[[ Data to use open ]]

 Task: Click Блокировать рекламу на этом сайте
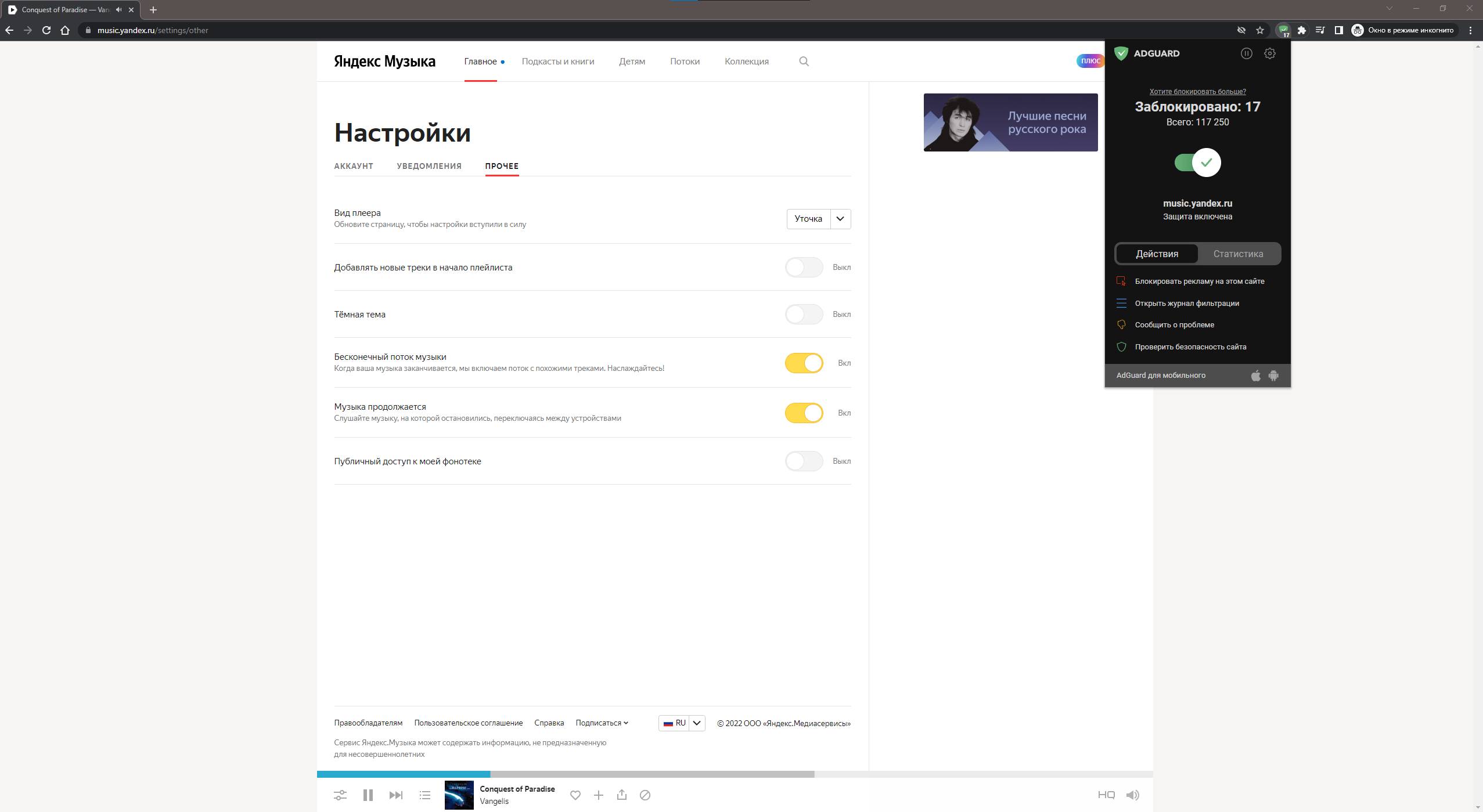click(1200, 281)
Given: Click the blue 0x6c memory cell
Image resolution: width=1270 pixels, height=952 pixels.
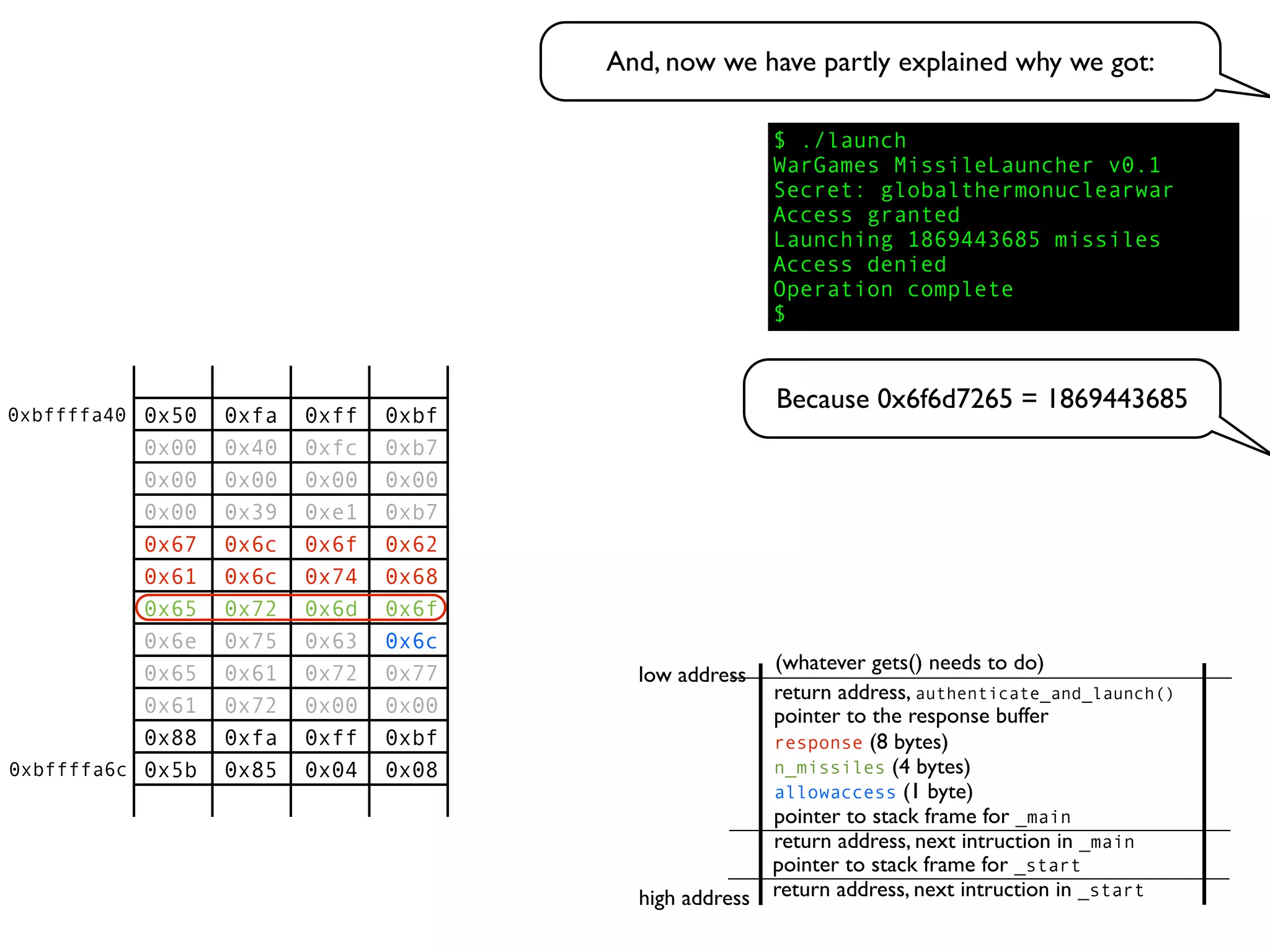Looking at the screenshot, I should click(x=411, y=641).
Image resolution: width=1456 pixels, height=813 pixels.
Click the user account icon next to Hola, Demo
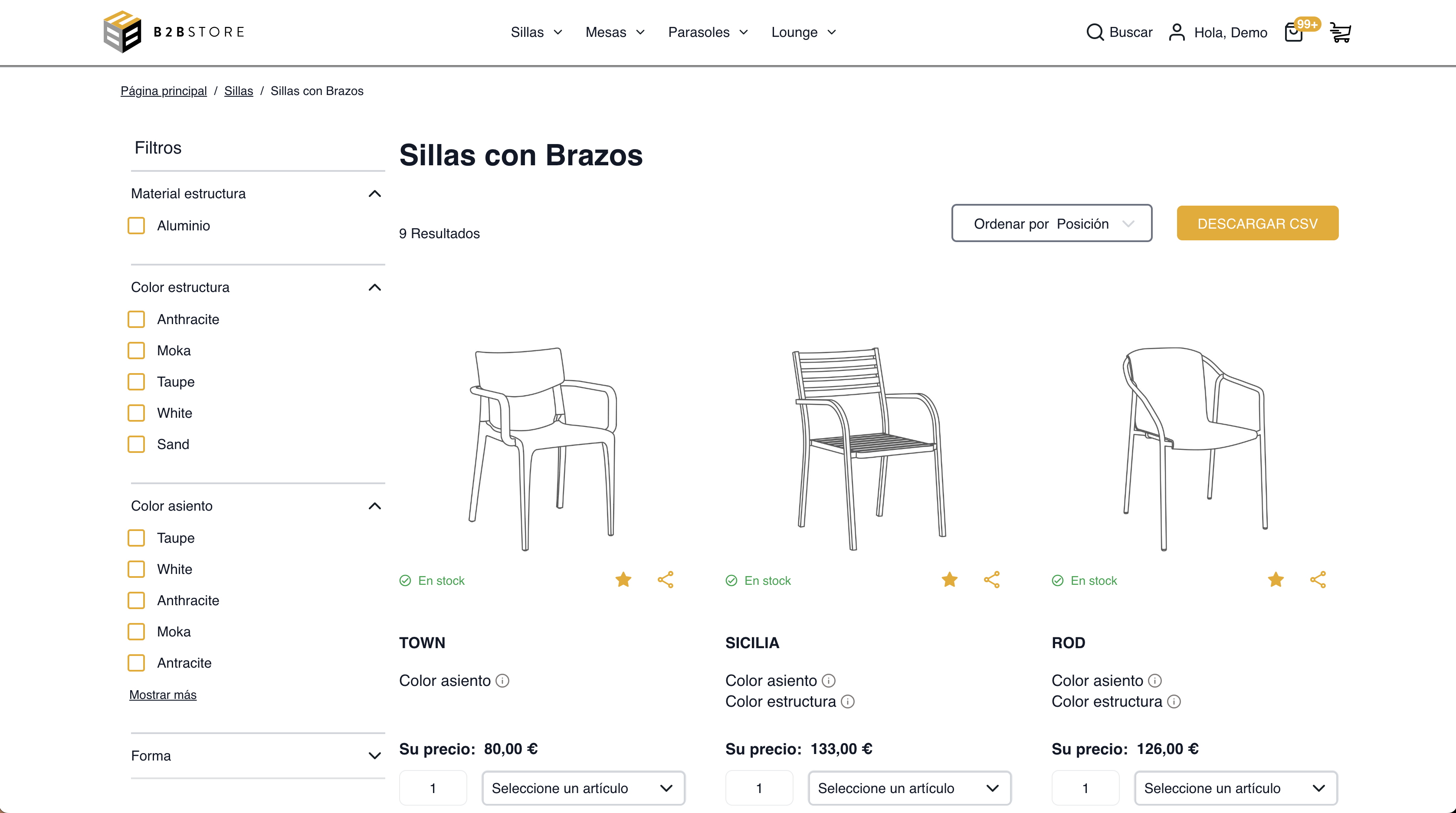(x=1178, y=32)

[[ Data to use closed ]]

--- Task goal ---
Without the pictures, return the whole of the data exactly as given.

--- Output below ---
 Task: Click Блокировать рекламу на этом сайте
click(1200, 281)
Given: Click the blue 0x6c memory cell
Image resolution: width=1270 pixels, height=952 pixels.
Looking at the screenshot, I should click(x=411, y=641).
Image resolution: width=1456 pixels, height=813 pixels.
Click the user account icon next to Hola, Demo
(x=1178, y=32)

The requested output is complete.